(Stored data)
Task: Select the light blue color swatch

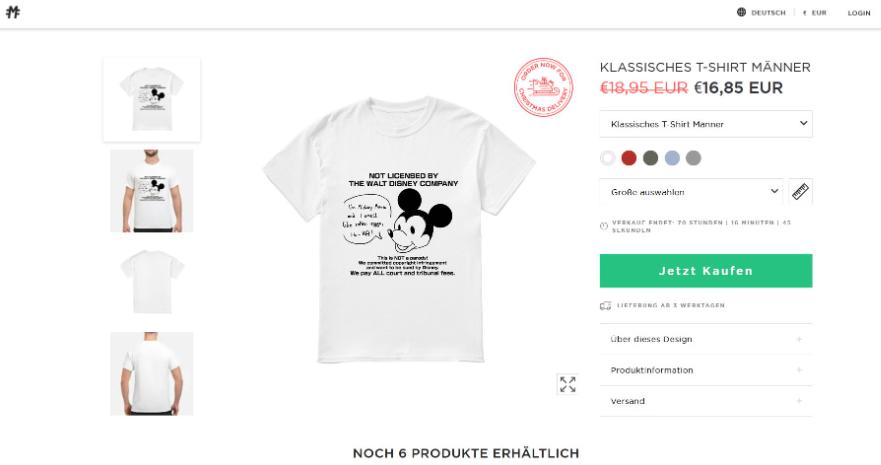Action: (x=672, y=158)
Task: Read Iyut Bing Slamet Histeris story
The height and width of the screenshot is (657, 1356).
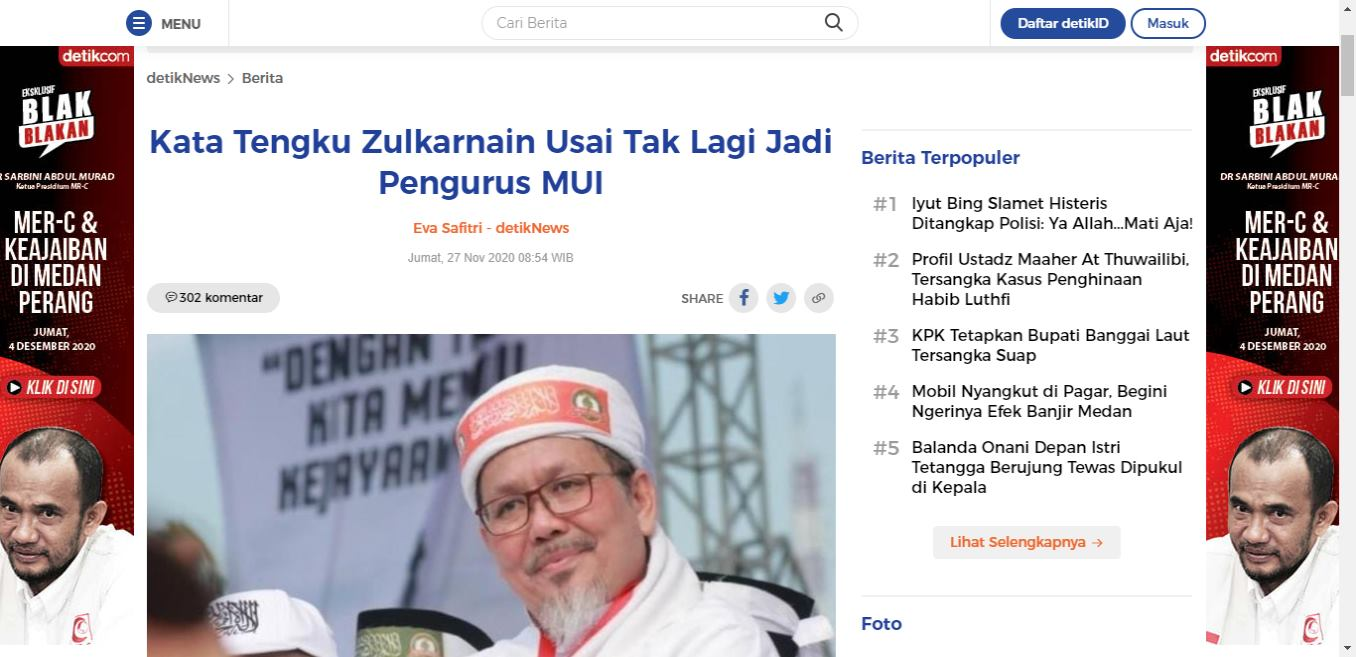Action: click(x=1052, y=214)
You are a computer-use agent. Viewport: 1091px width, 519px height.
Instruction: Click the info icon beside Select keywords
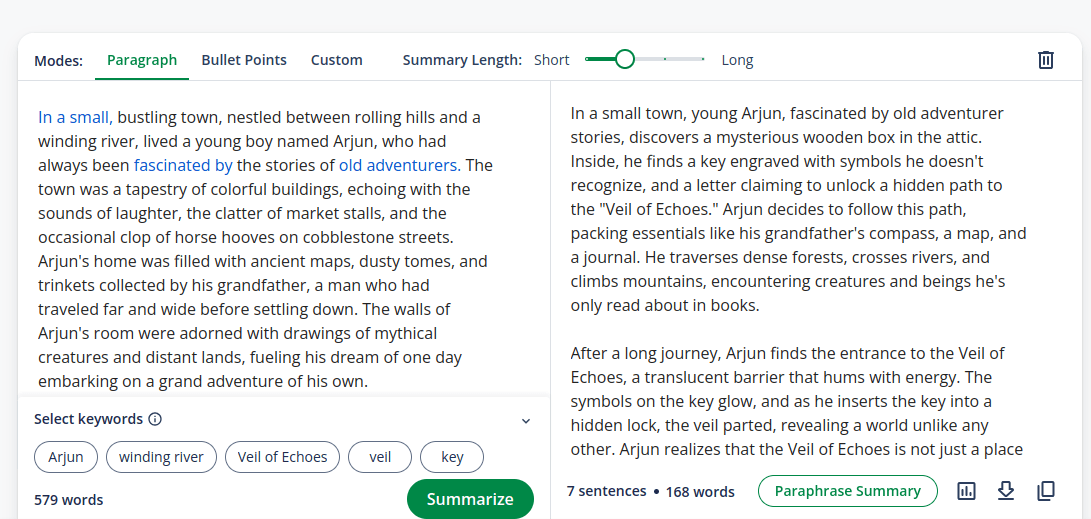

Task prompt » Every line from the one with "The height and" through the end of the records is to be reproduced exactly, and the pictures are to be left out.

Solution for this problem »
The height and width of the screenshot is (657, 1356).
Action: click(x=1052, y=214)
You are a computer-use agent. Viewport: 1091px width, 519px height.
Instruction: Click the info icon beside Select keywords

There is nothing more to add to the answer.